How Embeddings Fit into the Bigger Picture
Now that you understand what embeddings are and the various types available, let’s step back and see how they connect to everything you’ve learned in the previous articles. The relationship between RAG, vector databases, and embeddings forms a complete, cohesive system — and understanding how the pieces fit together is just as important as understanding each piece individually.
It starts with your raw data — the documents, policies, FAQs, product descriptions, customer records, and other content that your AI agent needs access to. This data is processed through an embedding model, which converts each piece of content into a numerical vector. Those vectors are then stored in a vector database, where they’re indexed and organized for fast similarity search.
When a user sends a question to your AI agent, the question itself is also run through the same embedding model, producing a query vector. The vector database compares this query vector against all the stored vectors, finds the ones that are most similar — meaning the stored content whose meaning most closely matches the question — and returns them to the agent. The agent then uses this retrieved information, combined with its own language capabilities, to generate an accurate, grounded response. That entire process is RAG in action, and embeddings are the essential translation step at every stage that makes it work.
Without embeddings, there’s no way to get your data into a vector database. Without a vector database, there’s nowhere for your RAG system to retrieve information from. And without RAG, your AI agent is limited to whatever it learned during training — with all the gaps, blind spots, and outdated information that implies. Each component depends on the others, and together they create the foundation for truly intelligent, accurate, and trustworthy AI applications.

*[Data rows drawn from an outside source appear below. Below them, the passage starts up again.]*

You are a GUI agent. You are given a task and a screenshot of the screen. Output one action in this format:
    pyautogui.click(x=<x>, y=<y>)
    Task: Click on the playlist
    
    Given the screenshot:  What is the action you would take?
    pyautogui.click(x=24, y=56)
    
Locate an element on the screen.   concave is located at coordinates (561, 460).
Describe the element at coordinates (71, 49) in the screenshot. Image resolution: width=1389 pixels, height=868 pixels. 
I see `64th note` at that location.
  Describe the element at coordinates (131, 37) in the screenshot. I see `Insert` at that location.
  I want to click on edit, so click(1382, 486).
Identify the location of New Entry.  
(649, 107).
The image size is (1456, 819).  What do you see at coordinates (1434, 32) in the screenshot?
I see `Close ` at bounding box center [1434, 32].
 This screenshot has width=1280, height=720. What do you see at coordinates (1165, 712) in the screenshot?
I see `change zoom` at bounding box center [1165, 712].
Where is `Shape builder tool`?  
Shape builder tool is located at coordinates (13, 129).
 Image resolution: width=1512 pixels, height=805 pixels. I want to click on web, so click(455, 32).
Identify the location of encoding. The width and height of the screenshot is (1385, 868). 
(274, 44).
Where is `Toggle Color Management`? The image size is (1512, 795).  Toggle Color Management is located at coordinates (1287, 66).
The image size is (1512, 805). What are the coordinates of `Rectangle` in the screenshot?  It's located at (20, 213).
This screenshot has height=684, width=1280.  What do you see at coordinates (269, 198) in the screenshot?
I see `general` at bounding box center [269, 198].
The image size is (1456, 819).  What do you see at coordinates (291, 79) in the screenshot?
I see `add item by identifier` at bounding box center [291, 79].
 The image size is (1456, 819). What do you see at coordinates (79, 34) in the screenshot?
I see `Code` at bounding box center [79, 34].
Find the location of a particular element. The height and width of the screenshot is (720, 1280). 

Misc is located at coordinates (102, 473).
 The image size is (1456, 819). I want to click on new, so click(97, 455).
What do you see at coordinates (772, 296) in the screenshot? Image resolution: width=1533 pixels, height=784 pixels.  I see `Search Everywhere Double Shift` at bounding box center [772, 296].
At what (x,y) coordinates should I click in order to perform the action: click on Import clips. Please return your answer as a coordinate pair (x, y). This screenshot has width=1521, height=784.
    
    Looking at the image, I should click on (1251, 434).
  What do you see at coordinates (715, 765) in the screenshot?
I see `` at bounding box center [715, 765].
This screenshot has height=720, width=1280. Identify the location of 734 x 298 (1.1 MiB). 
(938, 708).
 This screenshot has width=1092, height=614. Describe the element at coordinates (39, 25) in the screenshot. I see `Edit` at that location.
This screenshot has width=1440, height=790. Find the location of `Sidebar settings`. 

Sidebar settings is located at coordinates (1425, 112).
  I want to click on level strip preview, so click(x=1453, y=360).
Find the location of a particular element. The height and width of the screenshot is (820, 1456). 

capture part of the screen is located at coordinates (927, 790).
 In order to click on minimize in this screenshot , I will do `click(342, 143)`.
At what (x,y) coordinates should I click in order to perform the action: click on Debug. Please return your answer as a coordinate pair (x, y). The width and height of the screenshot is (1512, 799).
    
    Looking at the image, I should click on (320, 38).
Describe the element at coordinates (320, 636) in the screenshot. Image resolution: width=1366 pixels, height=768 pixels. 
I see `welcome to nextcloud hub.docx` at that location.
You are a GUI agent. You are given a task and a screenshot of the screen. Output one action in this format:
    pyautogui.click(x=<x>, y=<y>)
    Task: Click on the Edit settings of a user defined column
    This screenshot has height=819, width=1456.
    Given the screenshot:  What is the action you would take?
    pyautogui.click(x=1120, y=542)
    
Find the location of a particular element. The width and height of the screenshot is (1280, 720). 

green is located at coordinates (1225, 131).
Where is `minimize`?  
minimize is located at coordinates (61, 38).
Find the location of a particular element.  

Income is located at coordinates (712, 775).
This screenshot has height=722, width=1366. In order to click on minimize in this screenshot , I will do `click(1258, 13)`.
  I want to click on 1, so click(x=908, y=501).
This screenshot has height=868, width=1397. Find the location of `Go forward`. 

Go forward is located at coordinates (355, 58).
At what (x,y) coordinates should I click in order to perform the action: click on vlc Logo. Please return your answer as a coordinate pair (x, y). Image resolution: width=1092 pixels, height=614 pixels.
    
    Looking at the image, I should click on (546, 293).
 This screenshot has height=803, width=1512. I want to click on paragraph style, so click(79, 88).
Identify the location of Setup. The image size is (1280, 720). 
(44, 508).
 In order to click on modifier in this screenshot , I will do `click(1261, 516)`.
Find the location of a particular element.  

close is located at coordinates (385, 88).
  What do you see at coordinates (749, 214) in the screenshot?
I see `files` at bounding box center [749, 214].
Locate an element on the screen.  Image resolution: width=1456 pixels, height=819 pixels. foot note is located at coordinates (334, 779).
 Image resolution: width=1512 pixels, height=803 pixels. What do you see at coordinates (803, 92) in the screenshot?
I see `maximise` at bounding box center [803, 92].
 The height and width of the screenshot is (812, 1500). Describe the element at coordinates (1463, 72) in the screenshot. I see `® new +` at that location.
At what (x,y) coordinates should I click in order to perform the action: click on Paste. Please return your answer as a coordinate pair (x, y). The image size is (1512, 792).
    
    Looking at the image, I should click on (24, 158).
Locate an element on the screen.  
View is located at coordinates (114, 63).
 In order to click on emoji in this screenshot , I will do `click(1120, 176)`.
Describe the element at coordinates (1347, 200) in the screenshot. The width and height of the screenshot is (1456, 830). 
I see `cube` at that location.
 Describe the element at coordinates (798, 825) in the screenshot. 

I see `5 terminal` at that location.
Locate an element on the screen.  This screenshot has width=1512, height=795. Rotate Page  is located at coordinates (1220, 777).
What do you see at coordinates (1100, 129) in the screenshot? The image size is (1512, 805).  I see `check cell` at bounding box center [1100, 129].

Vector embeddings are the invisible bridge between the world of human knowledge and the mathematical world that AI systems operate in. They take the rich complexity of text, images, audio, video, and structured data and translate it into a numerical language that preserves meaning, captures relationships, and enables the kind of intelligent search that powers modern AI automation.
You don’t need to understand every mathematical detail behind how embedding models work — what matters is that you understand the concept, you know which types of embeddings exist for different data types, and you can make informed decisions about which embedding model to use for your specific applications. Start with the basics, choose a reliable model, and refine as your needs evolve. With that foundation in place, you’re equipped to build AI systems that can access, search through, and reason about virtually any kind of information — and that’s what gives your agents the knowledge and accuracy they need to deliver real value.